Agentic RAG MCP

![CI](https://github.com/enached134-ctrl/agentic-rag-mcp/actions/workflows/ci.yml) ![License: MIT](LICENSE) ![Python 3.10+](https://www.python.org/) ![MCP](https://modelcontextprotocol.io)

A multi-agent Retrieval-Augmented Generation system exposed as an MCP server. Ask a question and a LangGraph pipeline plans the retrieval, pulls evidence from a pgvector knowledge base, optionally augments it with live web research, drafts a cited answer, and then self-critiques it for grounding — revising until the answer is supported by the sources.

It plugs into any MCP client (Claude Code/Desktop, Cursor, Windsurf, …) as three tools: ingest, ask, and search.

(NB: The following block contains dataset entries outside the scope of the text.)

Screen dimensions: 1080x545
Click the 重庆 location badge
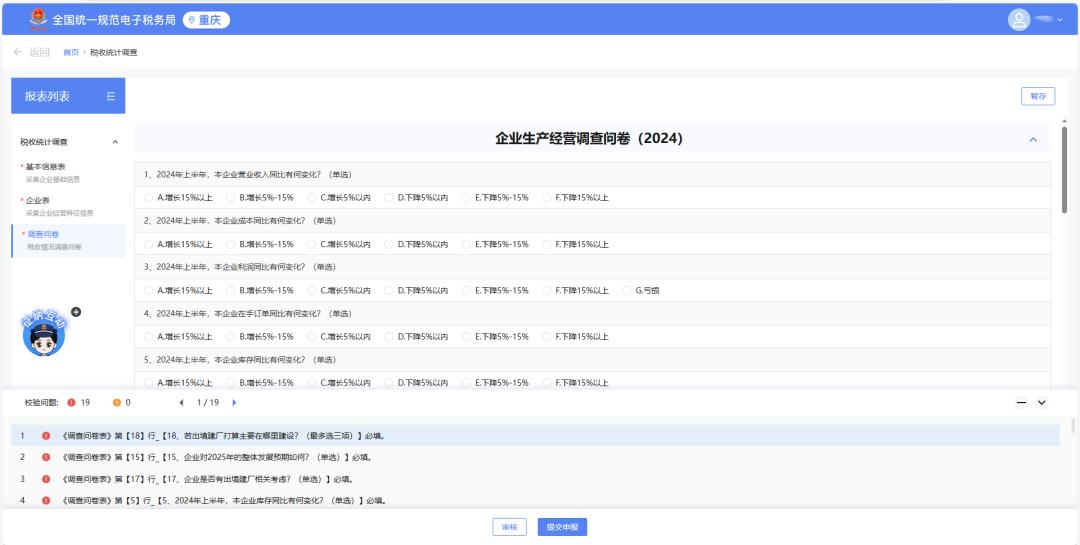(x=206, y=19)
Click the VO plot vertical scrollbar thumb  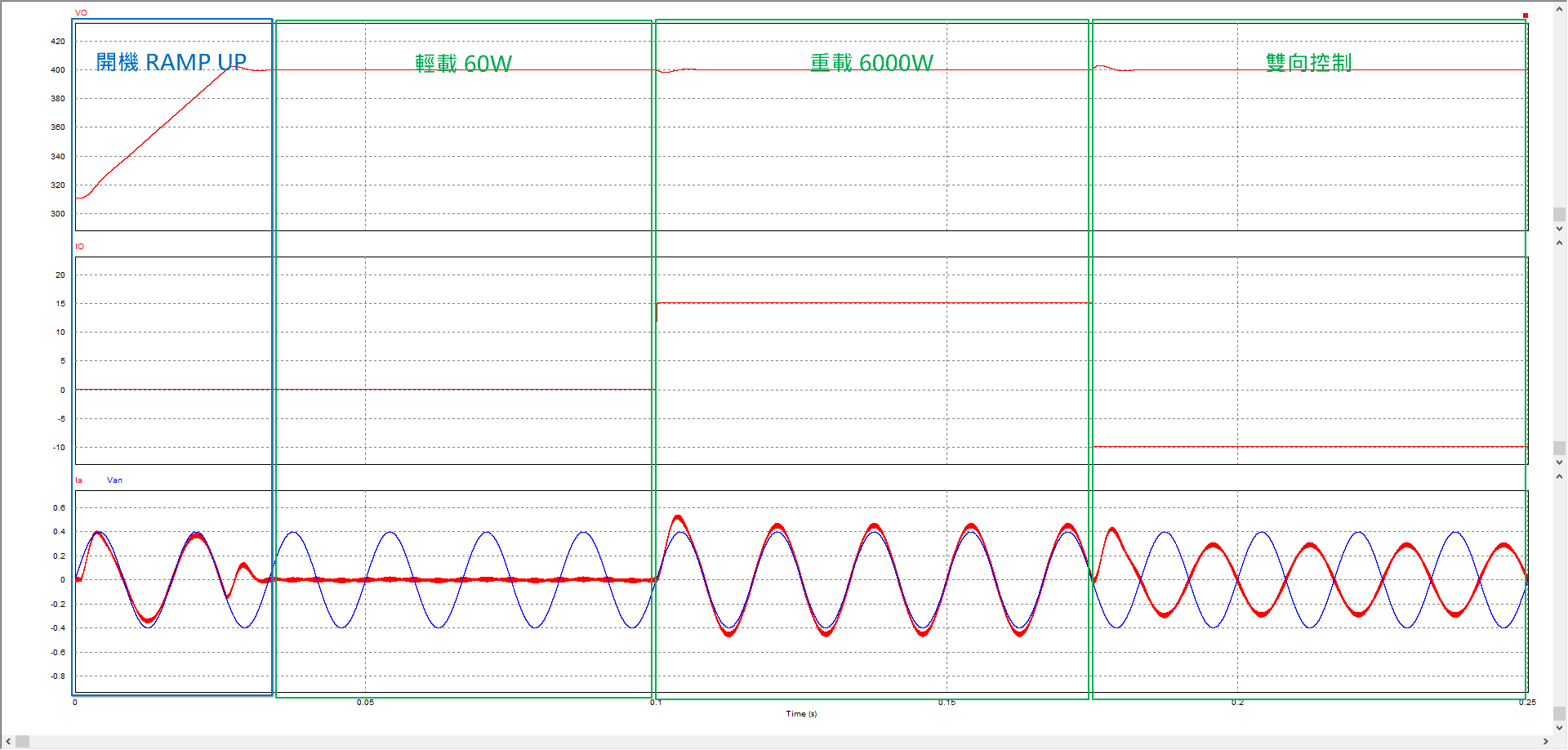coord(1559,215)
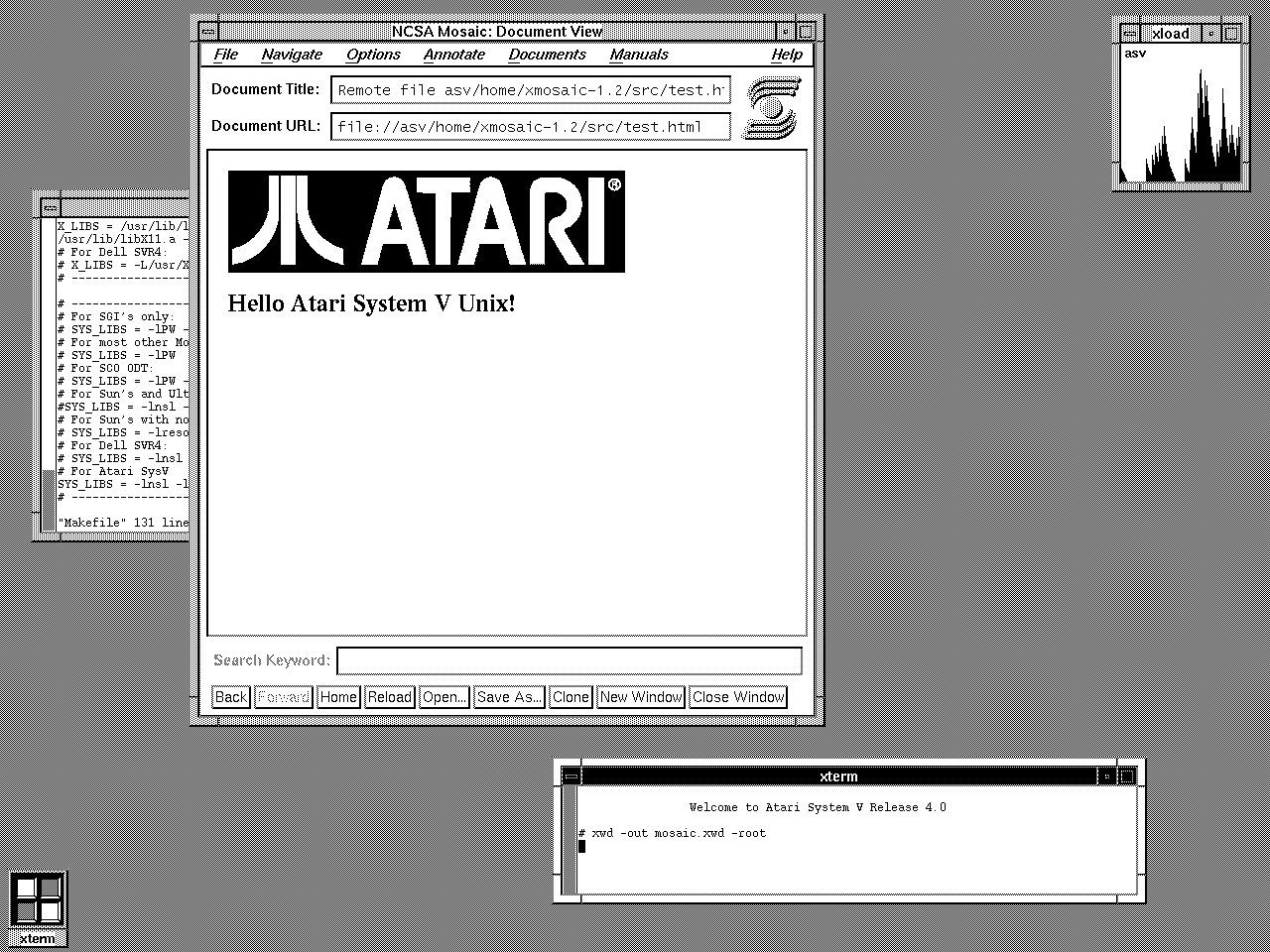Viewport: 1270px width, 952px height.
Task: Open the xload window menu button
Action: [1131, 34]
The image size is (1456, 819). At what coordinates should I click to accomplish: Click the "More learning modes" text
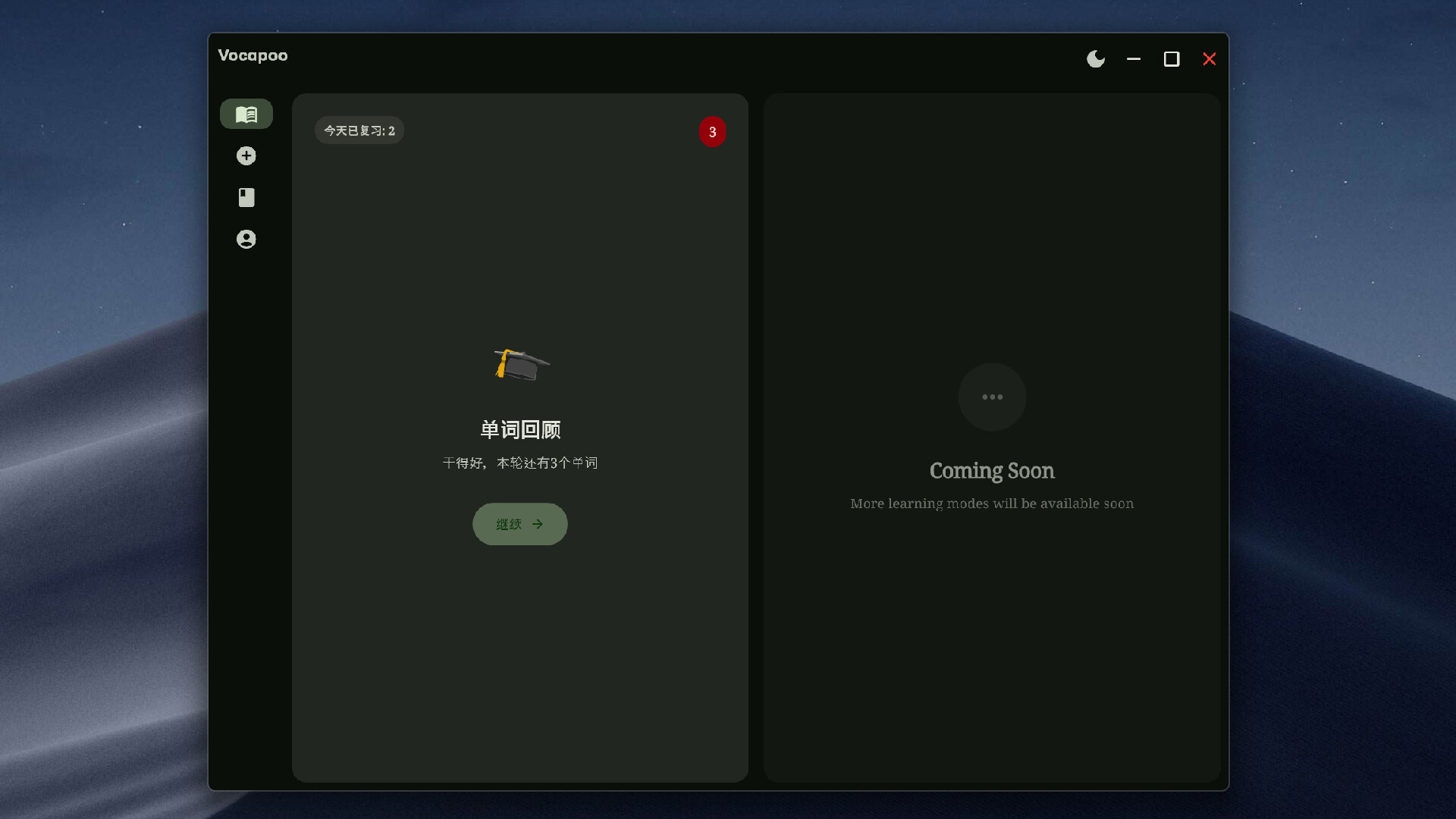point(992,503)
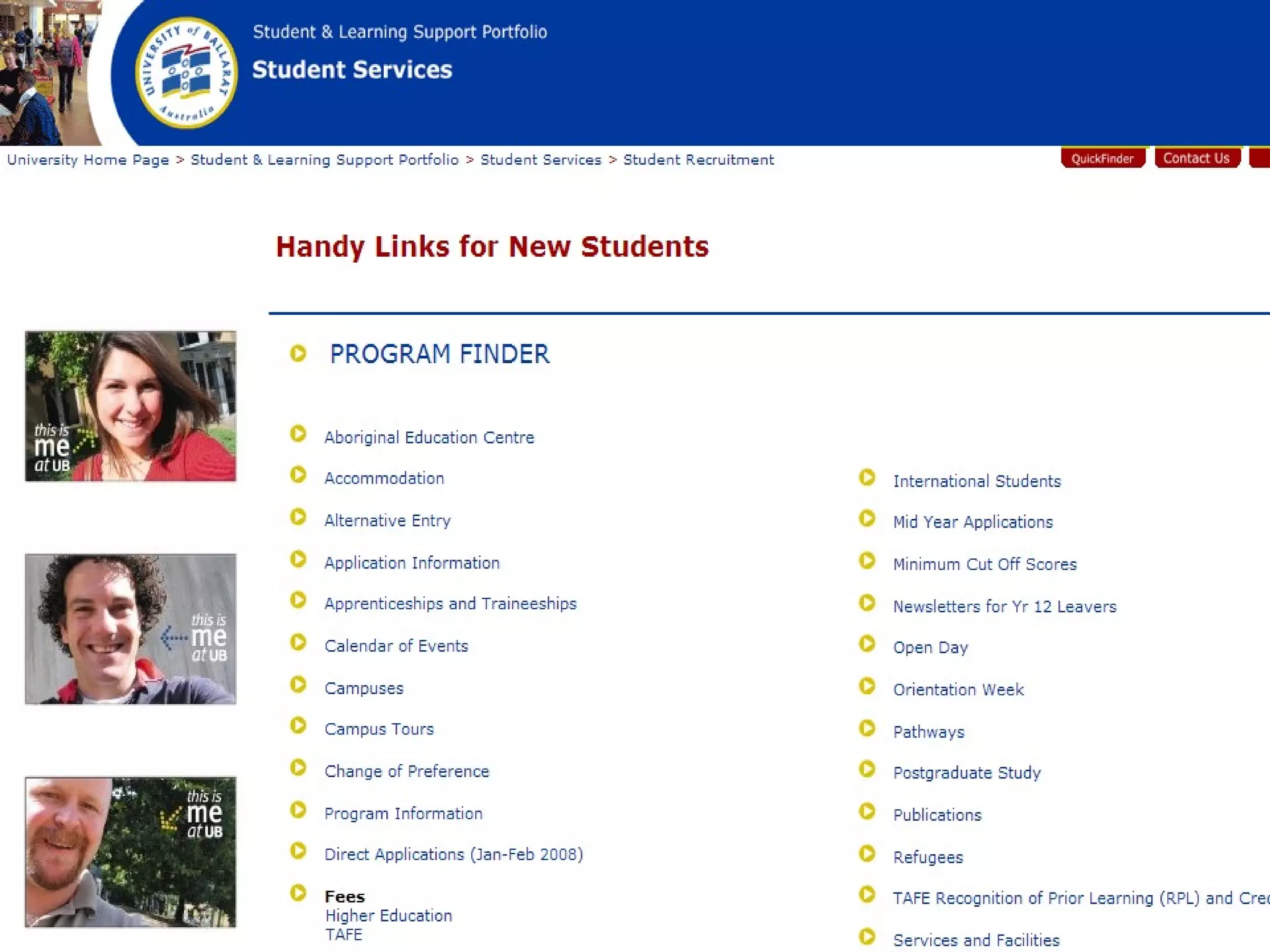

Why this design? A bare RAG endpoint is easy to copy; a multi-agent system that verifies its own answers and ships as an MCP server is not. The architecture is the moat — "easy to buy, hard to replicate."

---

Architecture

flowchart LR
    Q([Question]) --> P[🧭 Planner<br/>plan + search queries]
    P --> R[📚 Retriever<br/>pgvector top-k]
    R --> W[🌐 Web Researcher<br/>Firecrawl • optional]
    W --> S[✍️ Synthesizer<br/>cited answer]
    S --> C{🔎 Critic<br/>grounded?}
    C -- needs revision --> S
    C -- grounded --> A([Answer + citations])

    subgraph Stores
      DB[(Supabase<br/>pgvector)]
    end
    R <-->|cosine search| DB

    classDef agent fill:#1e293b,stroke:#7C3AED,color:#e2e8f0;
    class P,R,W,S,C agent;

| Agent | Model / tool | Responsibility | |---|---|---| | Planner | Claude (claude-opus-4-8, adaptive thinking) | Decompose the question into focused search queries | | Retriever | Voyage embeddings + pgvector | Cosine top-k over the knowledge base | | Web Researcher | Firecrawl (optional) | Augment with live web results when a key is set | | Synthesizer | Claude | Draft an answer grounded in context, with [n] citations | | Critic | Claude | Verify grounding; loop back for revision if unsupported |

---

MCP tools

| Tool | Arguments | Returns | |---|---|---| | ingest | url: str | Scrapes the URL, chunks + embeds it, stores it. { url, chunks_added } | | ask | question: str | Runs the full pipeline. { answer, citations, plan, grounded } | | search | query: str, k: int = 5 | Retrieval only — top-k chunks with similarity scores |

---

Quickstart

# 1. Install (Python 3.10+)
uv venv && uv pip install -e ".[dev]"     # or: pip install -e ".[dev]"

# 2. Configure
cp .env.example .env                       # fill in ANTHROPIC_API_KEY, VOYAGE_API_KEY, DATABASE_URL

# 3. Create the vector table (Supabase SQL editor or psql)
psql "$DATABASE_URL" -f sql/schema.sql

# 4. Run the MCP server (stdio by default)
agentic-rag-mcp

Connect it to Claude Code

claude mcp add agentic-rag -s user \
  --env ANTHROPIC_API_KEY=sk-ant-... \
  --env VOYAGE_API_KEY=pa-... \
  --env DATABASE_URL=postgresql://... \
  -- agentic-rag-mcp

Then, from the client: "ingest https://example.com/docs" → "ask: how do I configure X?".

---

How it works

Plan — Claude turns the question into a short plan + 1–5 search queries.
Retrieve — each query is embedded (Voyage voyage-3.5) and matched against pgvector

by cosine distance; results are de-duplicated and ranked.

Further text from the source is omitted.